Il solito pasticcio renziano

La Corte dei Conti: "La riforma della giustizia contabile rallenterà i processi"

Le modifiche favoriscono la prescrizione rendendo più difficile il recupero dei danni erariali. Le novità sul sequestro conservativo "un regalo alle banche"

Redazione
La Corte dei Conti: "La riforma renziana della giustizia contabile rallenterà i processi"

Inaugurazione dell'anno giudiziario della Corte dei Conti. Foto ANSA

Il nuovo codice di giustizia contabile voluto dal governo Renzi rischia di rallentare il lavoro della Corte dei Conti provocando in prospettiva danni alle casse dello Stato. La denuncia arriva dall'Associazione nazionale magistrati della stessa Corte, che ha già preparato alcune proposte di emendamenti. Due in particolare i punti contestati: l'introduzione dell'obbligo di motivazioni dell'atto istruttorio e la sostituzione del sequestro con una cauzione in denaro o una fideiussione bancaria.
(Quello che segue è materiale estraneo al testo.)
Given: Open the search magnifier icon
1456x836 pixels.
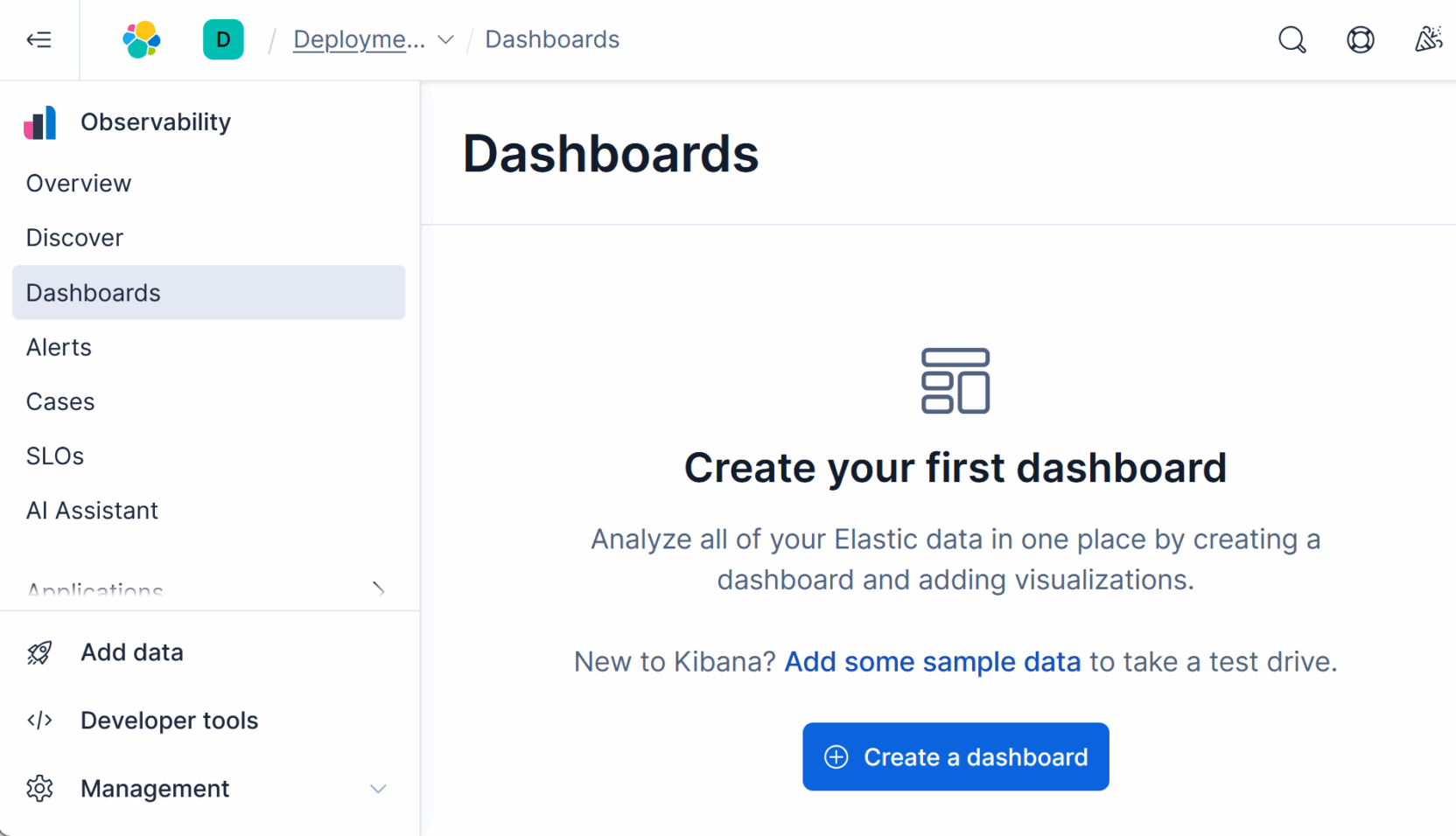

L'articolo 5 dello schema di decreto stabilisce che "ogni provvedimento decisorio del giudice e ogni atto del pubblico ministero sono motivati". In pratica, il pm contabile sarà tenuto sempre a spiegare il motivo per cui decide di avviare delle indagini e perché richiede di ottenere dei documenti. La nuova procedura rischia di appesantire il lavoro dei giudici, di allungare i tempi dei processi e favorire la prescrizione, danneggiando le tasche dei cittadini. "La motivazione di ogni atto del pubblico ministero, che non è prevista neanche nel settore penale, può significare obiettivamente il rallentamento o addirittura la paralisi del lavoro della Corte dei Conti" spiega al Fatto Quotidiano Ermanno Granelli, presidente dell'Associazione nazionale magistrati della Corte.

Per quanto concerne invece il sequestro conservativo, lo schema di decreto prevede la possibilità che possa essere sostituito da una cauzione in denaro o una fideiussione bancaria, per un importo che verrà stabilito dal giudice non superiore alla somma da risarcire. L'articolo 81 del documento stabilisce che, se la richiesta è accolta, il sequestro è "temporaneamente sospeso", ma torna ad essere efficace se la "fideiussione non sia rinnovata alla scadenza". In pratica il governo vuol fare un bel regalo alle banche, che potranno vendere fideiussioni a chi ha provocato danno erariale ma non desidera che i propri beni siano sottoposti a sequestro. Nell'anno giudiziario 2015, la Corte dei conti ha effettuato 1.275 citazioni per un importo complessivo di 830 milioni di euro.